Pixel coordinate grounding data:
-- Opening Marker --

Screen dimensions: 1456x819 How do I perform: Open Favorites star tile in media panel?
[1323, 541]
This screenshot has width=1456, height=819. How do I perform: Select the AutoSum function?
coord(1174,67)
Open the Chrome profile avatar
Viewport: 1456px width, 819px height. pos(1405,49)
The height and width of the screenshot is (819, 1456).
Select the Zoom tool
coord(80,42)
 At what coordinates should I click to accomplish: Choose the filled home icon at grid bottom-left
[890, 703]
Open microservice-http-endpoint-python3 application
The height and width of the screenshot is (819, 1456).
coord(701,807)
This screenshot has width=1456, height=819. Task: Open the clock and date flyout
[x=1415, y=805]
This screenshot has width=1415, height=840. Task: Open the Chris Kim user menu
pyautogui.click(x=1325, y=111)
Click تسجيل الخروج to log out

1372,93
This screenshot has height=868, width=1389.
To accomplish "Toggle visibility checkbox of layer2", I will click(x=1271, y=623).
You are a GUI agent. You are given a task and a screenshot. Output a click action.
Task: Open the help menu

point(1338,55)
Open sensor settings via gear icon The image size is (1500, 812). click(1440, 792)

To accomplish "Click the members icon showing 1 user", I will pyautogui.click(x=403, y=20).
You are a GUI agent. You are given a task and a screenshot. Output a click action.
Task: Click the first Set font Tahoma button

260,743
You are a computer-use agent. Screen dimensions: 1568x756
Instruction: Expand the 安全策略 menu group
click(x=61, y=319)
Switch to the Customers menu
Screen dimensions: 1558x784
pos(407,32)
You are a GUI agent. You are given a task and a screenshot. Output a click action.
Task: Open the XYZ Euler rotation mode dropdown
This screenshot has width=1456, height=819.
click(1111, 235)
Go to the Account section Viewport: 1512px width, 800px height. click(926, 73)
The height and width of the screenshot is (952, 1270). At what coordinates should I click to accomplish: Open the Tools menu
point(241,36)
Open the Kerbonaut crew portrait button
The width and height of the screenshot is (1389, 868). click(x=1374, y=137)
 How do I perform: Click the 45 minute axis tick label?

-- Closing Marker --

Task to carry out: Print all the entries above. Keep each one exact.

Written reply:
Screen dimensions: 1456x819 How do I perform: Open Favorites star tile in media panel?
[1323, 541]
This screenshot has width=1456, height=819. How do I perform: Select the AutoSum function?
coord(1174,67)
Open the Chrome profile avatar
Viewport: 1456px width, 819px height. pos(1405,49)
The height and width of the screenshot is (819, 1456).
Select the Zoom tool
coord(80,42)
 At what coordinates should I click to accomplish: Choose the filled home icon at grid bottom-left
[890, 703]
Open microservice-http-endpoint-python3 application
The height and width of the screenshot is (819, 1456).
coord(701,807)
This screenshot has width=1456, height=819. Task: Open the clock and date flyout
[x=1415, y=805]
This screenshot has width=1415, height=840. Task: Open the Chris Kim user menu
pyautogui.click(x=1325, y=111)
Click تسجيل الخروج to log out

1372,93
This screenshot has height=868, width=1389.
To accomplish "Toggle visibility checkbox of layer2", I will click(x=1271, y=623).
You are a GUI agent. You are given a task and a screenshot. Output a click action.
Task: Open the help menu

point(1338,55)
Open sensor settings via gear icon The image size is (1500, 812). click(1440, 792)

To accomplish "Click the members icon showing 1 user", I will pyautogui.click(x=403, y=20).
You are a GUI agent. You are given a task and a screenshot. Output a click action.
Task: Click the first Set font Tahoma button

260,743
You are a computer-use agent. Screen dimensions: 1568x756
Instruction: Expand the 安全策略 menu group
click(x=61, y=319)
Switch to the Customers menu
Screen dimensions: 1558x784
pos(407,32)
You are a GUI agent. You are given a task and a screenshot. Output a click action.
Task: Open the XYZ Euler rotation mode dropdown
This screenshot has width=1456, height=819.
click(1111, 235)
Go to the Account section Viewport: 1512px width, 800px height. click(926, 73)
The height and width of the screenshot is (952, 1270). At what coordinates should I click to accomplish: Open the Tools menu
point(241,36)
Open the Kerbonaut crew portrait button
The width and height of the screenshot is (1389, 868). click(x=1374, y=137)
 How do I perform: Click the 45 minute axis tick label?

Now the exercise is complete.